REQUIRED TASK:
Rewrite the listing from the line with "Task: Click the" up to and including the line with "1023x520 pixels. coord(146,20)", replacing "left page" with "right page" and leaving everything else unchanged. Leave the pictures out of your answer.

DATA SHOWN:

>> Begin

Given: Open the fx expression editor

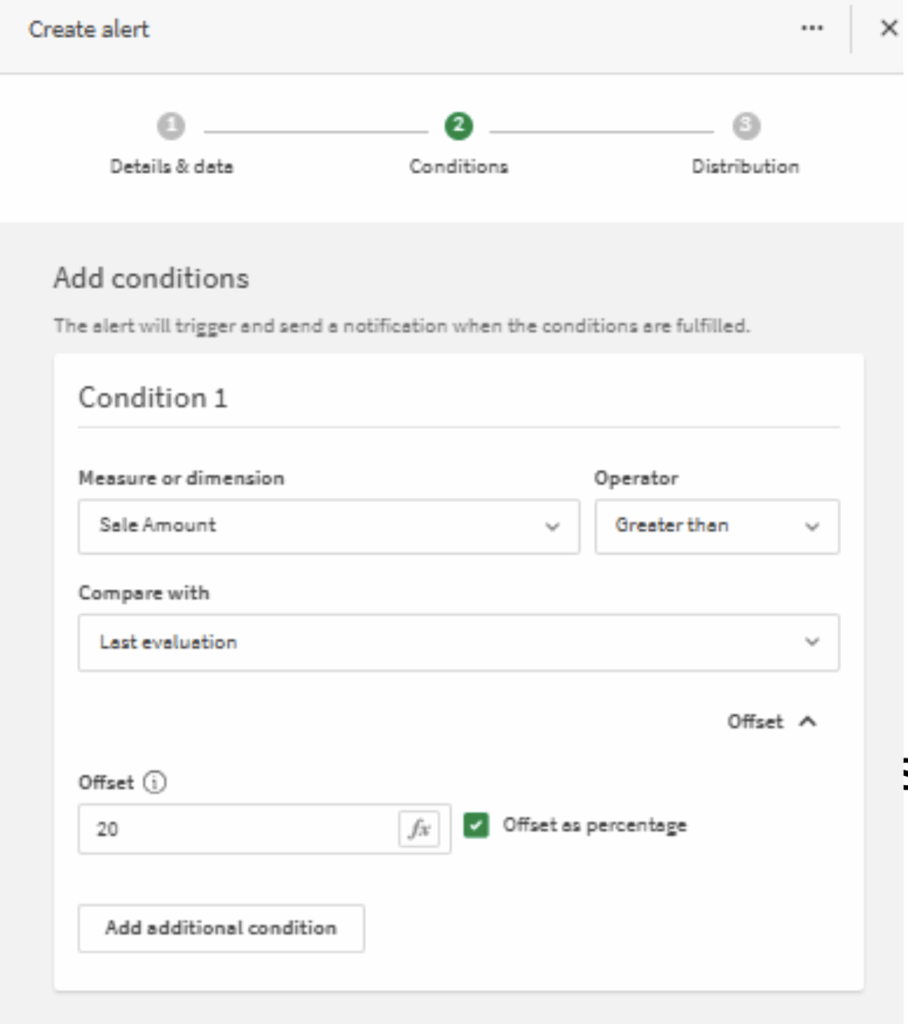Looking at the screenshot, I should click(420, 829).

>> End
>> Begin

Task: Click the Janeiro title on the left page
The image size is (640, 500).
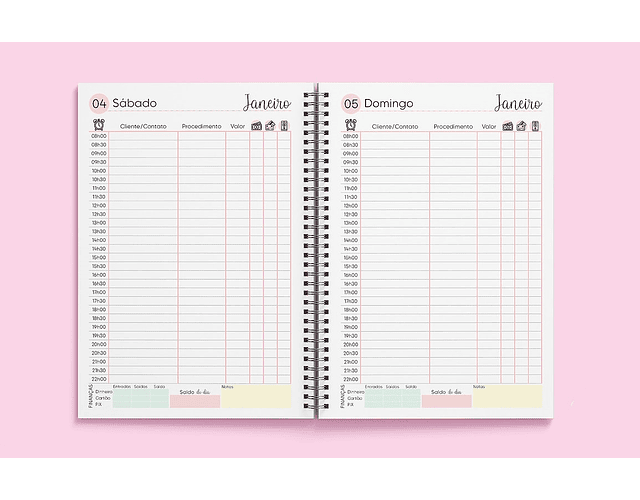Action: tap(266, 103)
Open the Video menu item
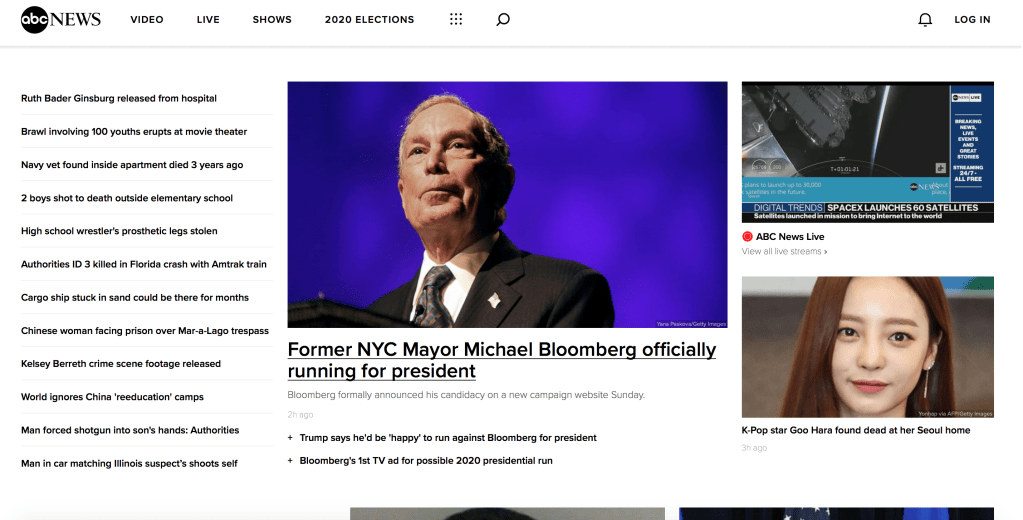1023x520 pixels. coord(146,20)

>> End

REPLY TO THE EXERCISE:
Task: Click the Janeiro title on the right page
The image size is (640, 500).
Action: tap(266, 103)
Open the Video menu item
1023x520 pixels. coord(146,20)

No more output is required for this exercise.